▶ WHAT IS EXPECTED
Continue the passage on uniformly antisymmetric functions, starting right after its final sentence.

▶ PASSAGE TO READ
((

This generalizes the results from \cite{Kostyrko} and
\cite{CL:Unif} that the range of such function must
have at least three elements. The problem whether the range
of uniformly antisymmetric function can be finite remains open.
\end{abstract}

 
For a linear space $K\subset\real$ over $\rational$
a function $f\colon K\to\real$ is {\em uniformly antisymmetric}
if for every $x\in K$ 
there exists $g(x)\in (0,1)$ such that
\[
|f(x-h)-f(x+h)|\geq g(x)
\]
for every $0<h<g(x)$, $x\in K$. 
It is easy to see that 
$f\colon K\to\integer$ is uniformly antisymmetric
if there exists a function $g\colon K\to(0,1)$,
called a {\em gage function}, such that
\[
f(x-h)\neq f(x+h)
\]
for every $0<h<g(x)$, $h\in K$. 

Uniformly antisymmetric functions has been studied by
Kostyrko \cite{Kostyrko},
Cie\-sielski and Larson \cite{CL:Unif}, and
Komj\'ath and Shelah \cite{KomShel}.
In \cite{CL:Unif} it has been proved that
there exists an uniformly antisymmetric function 
$f\colon\real\to\natural$. 
It has been also shown there that
there is no uniformly antisymmetric function 
$f\colon K\to\{0,1\}$ for any uncountable linear space $K\subset\real$ 
over $\rational$, generalizing the result form \cite{Kostyrko}.
The main open problem from \cite[Problem 1]{CL:Unif} is whether 
there exists a uniformly antisymmetric function $f\colon\real\to\real$
with finite or bounded range.
In this note we will 
\pagebreak
reformulate this problem in terms of $n$-coloring of
some infinite graphs on $\real$ and
show that there is no 
uniformly antisymmetric function 
$f\colon K\to\{0,1,2\}$ for any uncountable linear space $K\subset\real$ 
over $\rational$. 


We need some definitions and facts. Let $K\subset\real$ be a linear
space over $\rational$.

))

▶ RECORDED DATA
((

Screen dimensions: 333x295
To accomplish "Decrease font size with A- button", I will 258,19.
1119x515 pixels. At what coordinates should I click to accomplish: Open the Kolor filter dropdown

))

▶ IN RESPONSE
For a gage function $g\colon K\to(0,1)$
define a graph $G_g=(K,E_g)$ by considering $K$ as its set of vertices 
and defining the set $E_g$ of its edges as
the set of all unordered pairs $\{a,b\}$ from $K$ such that
$g(x)\geq |x-a|=|x-b|$ for $x=(a+b)/2$.
Notice that for $B\subset\integer$ there exists a uniformly 
antisymmetric function $f\colon K\to B$ with a gage function $g$
if and only if $f$ is a coloring of the graph $G_g$ such that
no two vertices connected by an edge have the same color.
In other words, there exists a uniformly antisymmetric function 
$f\colon K\to\{0,1,\ldots,n-1\}$ with gage $g$ if and only if
the graph $G_g$ is $n$-colorable. 

Since graph $G_g$ is $n$-colorable if and only if 
every its finite subgraph is $n$-colorable (see \cite{BruinErdos})
we conclude the following theorem.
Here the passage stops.